> [Listing]
——————

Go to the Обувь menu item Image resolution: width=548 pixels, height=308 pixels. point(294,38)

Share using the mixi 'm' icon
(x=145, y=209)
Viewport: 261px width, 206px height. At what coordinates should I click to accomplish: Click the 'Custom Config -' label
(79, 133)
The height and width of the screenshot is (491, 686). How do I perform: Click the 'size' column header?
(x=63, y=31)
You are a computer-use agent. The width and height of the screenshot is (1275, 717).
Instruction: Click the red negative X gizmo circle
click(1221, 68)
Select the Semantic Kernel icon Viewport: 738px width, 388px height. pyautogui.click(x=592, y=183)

——————

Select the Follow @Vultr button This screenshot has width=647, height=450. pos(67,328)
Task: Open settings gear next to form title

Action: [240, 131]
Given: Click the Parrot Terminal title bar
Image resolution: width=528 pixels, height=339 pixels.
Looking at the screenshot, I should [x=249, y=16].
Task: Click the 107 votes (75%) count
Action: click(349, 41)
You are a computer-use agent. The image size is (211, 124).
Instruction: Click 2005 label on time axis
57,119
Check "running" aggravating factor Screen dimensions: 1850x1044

——————

> [What you need to do] Substitute "column heading" for "column header" in the items from the line containing "Share using the mixi 'm' icon" down through the line containing "(x=63, y=31)", and give back only those lines, otherwise unchanged.

> [The reply]
Share using the mixi 'm' icon
(x=145, y=209)
Viewport: 261px width, 206px height. At what coordinates should I click to accomplish: Click the 'Custom Config -' label
(79, 133)
The height and width of the screenshot is (491, 686). How do I perform: Click the 'size' column heading?
(x=63, y=31)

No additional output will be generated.